Внимательно слушая, Митя говорил себе:
– Говорит как оратор. Деликатная тема. Может, он философ?… Разговорим этого несчастного, посмотрим, до чего дойдёт его горе. Должно быть, он тоже безумен. Как можно жить так и не сойти с ума?
– Значит, ты знаешь евангелия или историю христианства первого века? – продолжил он вслух. – Ведь говоришь ты как священник…

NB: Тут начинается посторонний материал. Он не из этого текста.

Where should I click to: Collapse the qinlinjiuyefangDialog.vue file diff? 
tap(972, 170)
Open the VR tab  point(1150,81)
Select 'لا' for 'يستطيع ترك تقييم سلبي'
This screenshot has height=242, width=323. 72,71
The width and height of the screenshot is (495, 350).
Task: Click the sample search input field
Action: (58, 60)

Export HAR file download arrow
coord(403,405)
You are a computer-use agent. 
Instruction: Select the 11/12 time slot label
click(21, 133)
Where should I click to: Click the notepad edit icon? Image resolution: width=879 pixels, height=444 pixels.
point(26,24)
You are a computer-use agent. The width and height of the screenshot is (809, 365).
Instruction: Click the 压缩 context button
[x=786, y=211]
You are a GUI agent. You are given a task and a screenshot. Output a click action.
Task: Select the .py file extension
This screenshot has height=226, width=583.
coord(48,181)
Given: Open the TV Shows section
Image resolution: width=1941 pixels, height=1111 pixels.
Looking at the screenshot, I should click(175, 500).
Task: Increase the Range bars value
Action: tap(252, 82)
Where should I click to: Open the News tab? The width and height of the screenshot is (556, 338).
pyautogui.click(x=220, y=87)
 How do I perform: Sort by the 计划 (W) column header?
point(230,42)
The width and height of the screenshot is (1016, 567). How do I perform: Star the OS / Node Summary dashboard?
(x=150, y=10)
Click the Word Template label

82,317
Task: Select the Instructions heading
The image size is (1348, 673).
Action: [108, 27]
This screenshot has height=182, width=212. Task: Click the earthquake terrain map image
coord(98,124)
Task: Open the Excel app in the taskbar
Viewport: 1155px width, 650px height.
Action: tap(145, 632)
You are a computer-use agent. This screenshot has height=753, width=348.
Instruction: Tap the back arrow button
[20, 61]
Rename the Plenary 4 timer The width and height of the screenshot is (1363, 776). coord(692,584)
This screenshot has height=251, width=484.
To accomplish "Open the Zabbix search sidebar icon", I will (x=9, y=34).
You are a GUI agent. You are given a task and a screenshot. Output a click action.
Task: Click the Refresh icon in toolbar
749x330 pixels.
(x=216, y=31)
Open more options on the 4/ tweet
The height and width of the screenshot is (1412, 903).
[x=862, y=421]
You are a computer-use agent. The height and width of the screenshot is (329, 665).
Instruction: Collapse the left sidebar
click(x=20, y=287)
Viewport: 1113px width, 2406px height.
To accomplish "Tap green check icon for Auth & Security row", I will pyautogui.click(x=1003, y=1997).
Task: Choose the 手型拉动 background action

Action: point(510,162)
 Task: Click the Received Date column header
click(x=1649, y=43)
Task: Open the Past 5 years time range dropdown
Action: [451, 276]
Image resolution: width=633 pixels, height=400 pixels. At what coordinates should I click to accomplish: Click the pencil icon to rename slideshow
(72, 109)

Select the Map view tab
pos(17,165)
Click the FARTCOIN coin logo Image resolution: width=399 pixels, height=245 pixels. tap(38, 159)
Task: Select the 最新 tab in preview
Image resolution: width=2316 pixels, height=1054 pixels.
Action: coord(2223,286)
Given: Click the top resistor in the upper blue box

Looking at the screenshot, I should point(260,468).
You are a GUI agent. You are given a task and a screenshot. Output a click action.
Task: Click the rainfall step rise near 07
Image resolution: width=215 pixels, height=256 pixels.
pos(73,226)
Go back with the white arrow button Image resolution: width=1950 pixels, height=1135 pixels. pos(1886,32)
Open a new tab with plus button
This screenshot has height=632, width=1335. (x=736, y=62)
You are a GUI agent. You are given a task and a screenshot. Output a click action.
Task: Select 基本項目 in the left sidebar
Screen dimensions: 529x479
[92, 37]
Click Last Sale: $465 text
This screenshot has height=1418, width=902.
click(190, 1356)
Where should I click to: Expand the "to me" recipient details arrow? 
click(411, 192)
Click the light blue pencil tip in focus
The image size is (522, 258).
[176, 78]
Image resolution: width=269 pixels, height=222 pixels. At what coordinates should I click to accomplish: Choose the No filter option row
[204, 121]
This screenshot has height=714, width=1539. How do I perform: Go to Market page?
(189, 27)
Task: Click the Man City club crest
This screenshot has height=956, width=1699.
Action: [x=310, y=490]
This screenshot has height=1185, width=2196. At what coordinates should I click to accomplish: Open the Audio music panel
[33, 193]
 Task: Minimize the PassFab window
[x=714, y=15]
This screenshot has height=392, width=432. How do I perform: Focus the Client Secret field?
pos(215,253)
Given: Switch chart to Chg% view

– Да, знаю, Ваше Превосходительство! Евангелие было великой опорой, помогающей мне встречать невзгоды; высшим утешением в часы, которые я здесь переношу среди горечи нищеты, позора болезни и одиночества без близких. До такой степени Евангелие защищало меня от несчастий, что даже в таком виде, каким вы меня видите, чудовищным и страдающим, я испытываю моменты такого интенсивного духовного счастья, какого не могли бы испытать ни Император нашей "Святой Руси", ни добродетельные священники нашего любимого "Святого города" Киева в минуты коленопреклонения или бесед с собственной совестью.